*Data lines*
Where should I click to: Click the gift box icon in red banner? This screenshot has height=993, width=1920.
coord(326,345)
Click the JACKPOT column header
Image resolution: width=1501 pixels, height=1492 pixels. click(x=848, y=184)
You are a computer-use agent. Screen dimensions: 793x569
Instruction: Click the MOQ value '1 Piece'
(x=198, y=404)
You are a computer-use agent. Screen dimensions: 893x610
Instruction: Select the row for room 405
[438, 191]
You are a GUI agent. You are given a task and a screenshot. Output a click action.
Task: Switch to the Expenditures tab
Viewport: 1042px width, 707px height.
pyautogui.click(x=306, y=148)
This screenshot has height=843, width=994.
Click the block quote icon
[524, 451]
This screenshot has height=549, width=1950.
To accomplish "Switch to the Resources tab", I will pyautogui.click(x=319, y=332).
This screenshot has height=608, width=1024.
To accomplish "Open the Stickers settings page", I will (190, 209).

*The request*
Please repeat the items from the line that has "You are a computer-use agent. Screen dimensions: 793x569" through the last of them, swapping "Instruction" for "Command" and leaving everything else as it is.

*Final result*
You are a computer-use agent. Screen dimensions: 793x569
Command: Click the MOQ value '1 Piece'
(x=198, y=404)
You are a computer-use agent. Screen dimensions: 893x610
Command: Select the row for room 405
[438, 191]
You are a GUI agent. You are given a task and a screenshot. Output a click action.
Task: Switch to the Expenditures tab
Viewport: 1042px width, 707px height.
pyautogui.click(x=306, y=148)
This screenshot has height=843, width=994.
Click the block quote icon
[524, 451]
This screenshot has height=549, width=1950.
To accomplish "Switch to the Resources tab", I will pyautogui.click(x=319, y=332).
This screenshot has height=608, width=1024.
To accomplish "Open the Stickers settings page", I will (190, 209).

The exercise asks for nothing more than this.